Saturday, May 24, 2014

Lunacy and Money

My last post briefly mentioned that there may be a reason why people are not responding to the facts that climate change is indeed happening. We may be evolutionarily ill-equipped to deal with long-term, long-range threats because of our brain habits. There is that, but then there is the fact that plenty of leaders, both business and politicians pour money and rhetoric into discrediting climate change along with meaningful action to mitigate it. Today's post looks at the latter.

I was scrolling through Huffington Post today when I came across this article stating that a House Republican added an amendment to a Military Budget bill that forbade any usage of the ascribed funds to research the threats associated with climate change. The bill and amendment passed thanks to all Republicans and four Democrats voting in favor of the measure. The actual amendment is peppered with Tea Party and climate denial catch phrases such as Agenda 21 and the IPCC Fifth Report. No funding provided by the US government may be used in any research that may actually validate and assess the threats posed by climate change. This comes despite the fact that the Defense Department has repeatedly acknowledged the threat that climate change poses to national/global security and its military operations around the world.

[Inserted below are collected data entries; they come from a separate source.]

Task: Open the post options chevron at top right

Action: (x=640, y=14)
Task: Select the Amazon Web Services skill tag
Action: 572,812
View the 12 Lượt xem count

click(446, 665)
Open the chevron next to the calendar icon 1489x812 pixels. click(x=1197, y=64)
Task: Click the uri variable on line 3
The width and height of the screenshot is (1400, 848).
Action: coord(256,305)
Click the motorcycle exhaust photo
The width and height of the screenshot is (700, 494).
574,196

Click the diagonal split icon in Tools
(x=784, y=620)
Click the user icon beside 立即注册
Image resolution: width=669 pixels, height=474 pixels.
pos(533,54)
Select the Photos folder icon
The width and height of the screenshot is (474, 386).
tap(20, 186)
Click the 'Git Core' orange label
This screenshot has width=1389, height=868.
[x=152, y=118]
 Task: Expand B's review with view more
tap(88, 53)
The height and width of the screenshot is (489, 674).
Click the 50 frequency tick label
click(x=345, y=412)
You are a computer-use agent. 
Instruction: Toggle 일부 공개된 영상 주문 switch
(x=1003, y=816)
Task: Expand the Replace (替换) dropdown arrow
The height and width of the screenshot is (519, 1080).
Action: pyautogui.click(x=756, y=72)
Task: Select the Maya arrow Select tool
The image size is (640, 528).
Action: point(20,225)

So who is the House Republican that was behind this short-sighted amendment? It is none other than West Virginia Representative David McKinley. Rep. McKinley has a long history of climate denial. Last fall, he got himself embroiled with scientists over whether increased carbon dioxide in the atmosphere increases global temperatures or not, passing himself off as an expert on the issue. You may have had the same thought I did when you saw that Congressman McKinley hails from West Virginia: "Of course! He comes from a state whose entire economy revolves coal." It is not hard to connect the dots between a once powerful industry afraid of disappearing and McKinley's climate denialism.

Some people may not alter their habits or reduce their carbon footprint because they do not comprehend the severity of this long-term, long-range threat and the part they play in that threat. For others - including businesses, it is simply about money. Their virulent, relentless attacks on sound science - science that has been settled for a considerable length of time - is because they don't want to lose money. Individuals like Representative McKinley are in the pocket of these fossil fuel industries, pushing their pseudo-science and denialist drivel to get the money the industry showers over them for campaign or other pet projects they want funded.

McKinley's disregard for the environment is clear. Every time a destructive coal-mining/fossil fuel practice or byproduct is being legislated against, Mr. McKinley always sides with the fossil fuel industry. Congressman McKinley is of the opinion that there is still a debate going on about climate change. His latest action, in regard to the amendment he proposed adding to the Military Budget, shows a man who is reacting to the mainstream acceptance of climate change as fact. He has the industry's back, but not the actual humans who make up his constituency. This is the problem with irrational people who wield power. Fact and reason may surround them, but they can still whip up enough frenzied support to control the direction we take on the environment through the purse strings. We can rejoice that many more are actually convinced of the science both professionally and on an individual level, but we must remain vigilant against those who continue to put forth fiction and flawed policy based on that fiction.